Exercise task 1: In the guest post about Transformers 2, which film's trailer played first?
Exercise task 2: From the guest post about Transformers 2, return everything from "The first trailer" down to "thinks I’m nuts.", copied word for word.

Provided passage:
○ ○ ○ ○
This is a guest post that my wife Jennifer wrote up about the “utter awfulness” that was Transformers 2. While I thought the movie was terrible and bad (thus my Twitter review of it being “terribad”), she was much more appalled by the robotravesty that assaulted us IMAX-style than I was. Between her and Roger Ebert’s multiple reviews of the film (dare I even call it a film?), there is nothing for me personally left to say on the subject that I have not already said.
The lights dim in the IMAX theater as we wait to see Transformers 2, and we watch the screen light up and listen to the dramatic voice-over explaining the benefits of the IMAX system. This is my first Transformers experience; I was more into Ninja Turtles and He-Man and She-Ra as a kid, and I never saw the first movie but had heard it was silly fun. So when Beej and I were invited to see the new film with some friends, I figured I’d give it a shot.
The first trailer starts, and it’s for Half-Blood Prince. I have seen it before, but Beej and I still whisper excitedly to each other at seeing it on the huge screen. Then another trailer starts. A cheesy voiceover begins, over some cliché-looking shots of ancient civilizations, and I’m pretty sure right away that this isn’t going to be a movie I will want to see. I see the name “Hasbro” pop up, and, recognizing the toy company, I think, “Oh, it’s G.I. Joe.” But I remember a conversation from earlier in the day, so I lean over to Beej to say, “I thought you said Hasbro took their name off it?”
Beej replies, “That was G.I. Joe.”
“Then what is this?”
“Transformers,” Beej answers, sounding like he thinks I’m nuts.
“No, what is this trailer for?”
“This is the movie.”
“This is the movie?”
○ ○ ○ ○
Data entries:
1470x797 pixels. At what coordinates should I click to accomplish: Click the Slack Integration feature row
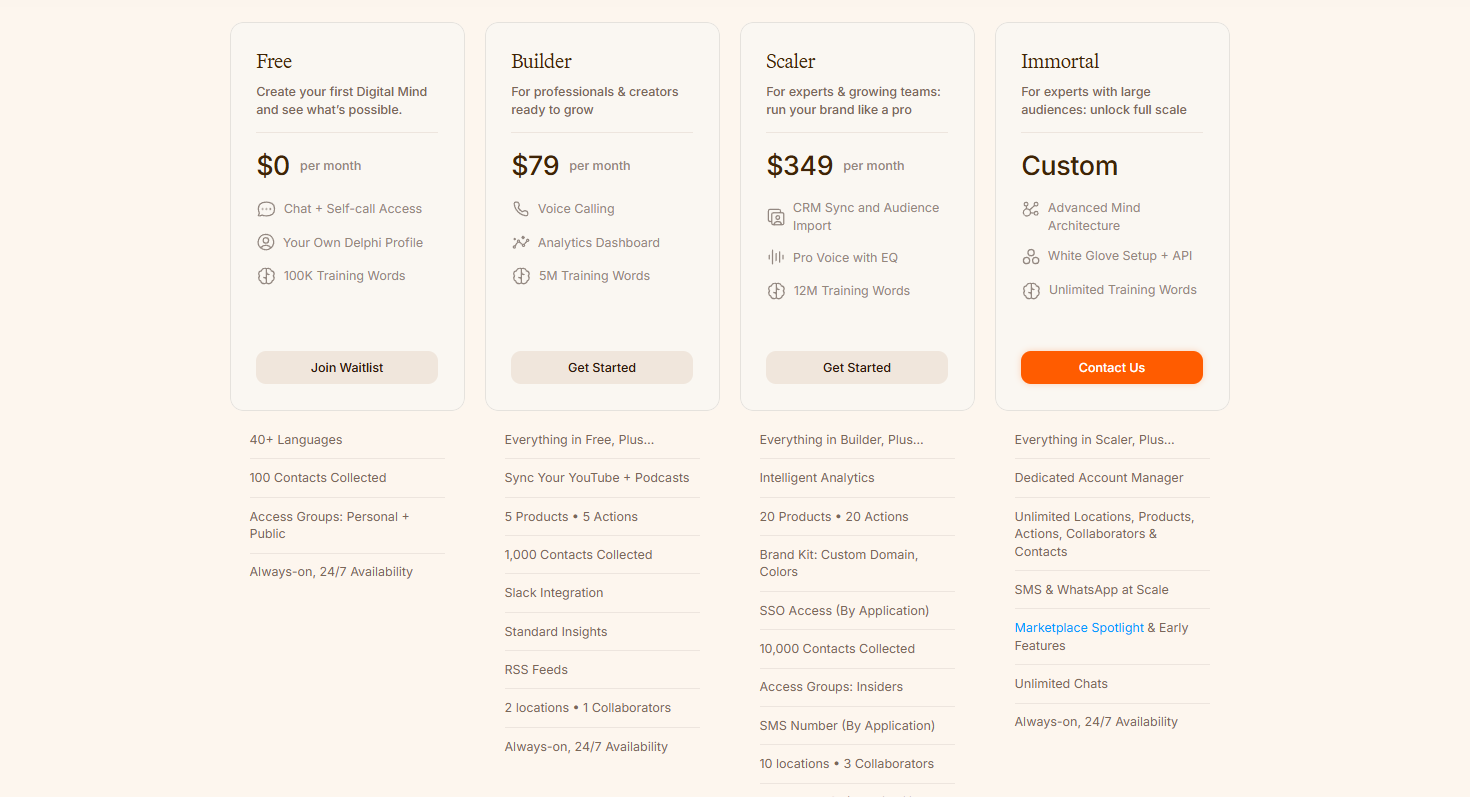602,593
○ ○ ○ ○
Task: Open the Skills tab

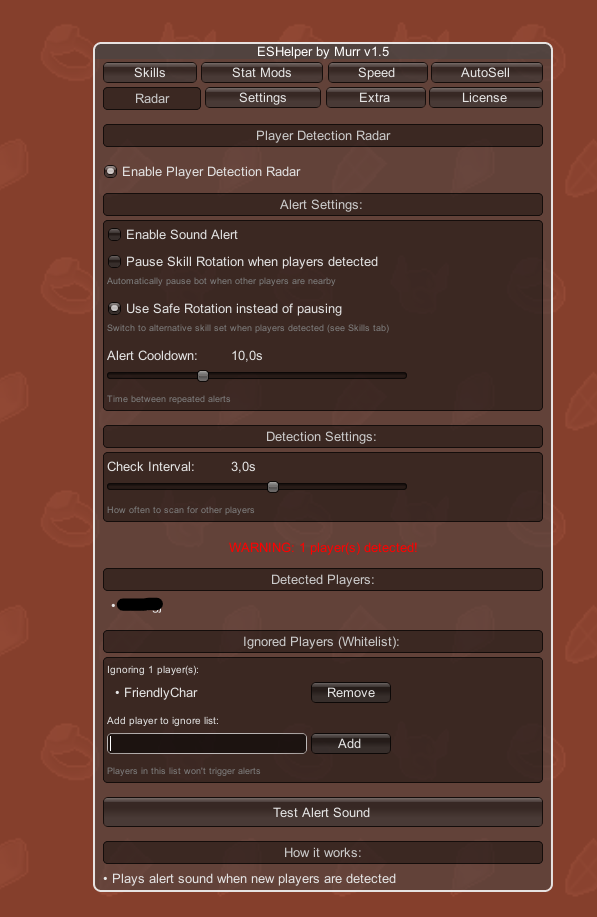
○ ○ ○ ○
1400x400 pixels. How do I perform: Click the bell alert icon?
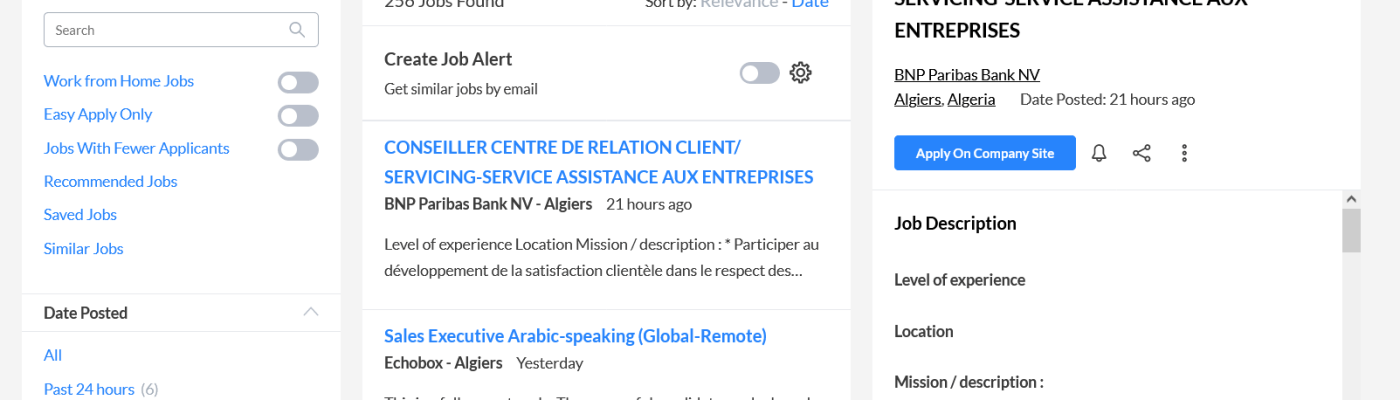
○ ○ ○ ○
Right answer 1: Half-Blood Prince

Right answer 2:
The first trailer starts, and it’s for Half-Blood Prince. I have seen it before, but Beej and I still whisper excitedly to each other at seeing it on the huge screen. Then another trailer starts. A cheesy voiceover begins, over some cliché-looking shots of ancient civilizations, and I’m pretty sure right away that this isn’t going to be a movie I will want to see. I see the name “Hasbro” pop up, and, recognizing the toy company, I think, “Oh, it’s G.I. Joe.” But I remember a conversation from earlier in the day, so I lean over to Beej to say, “I thought you said Hasbro took their name off it?”
Beej replies, “That was G.I. Joe.”
“Then what is this?”
“Transformers,” Beej answers, sounding like he thinks I’m nuts.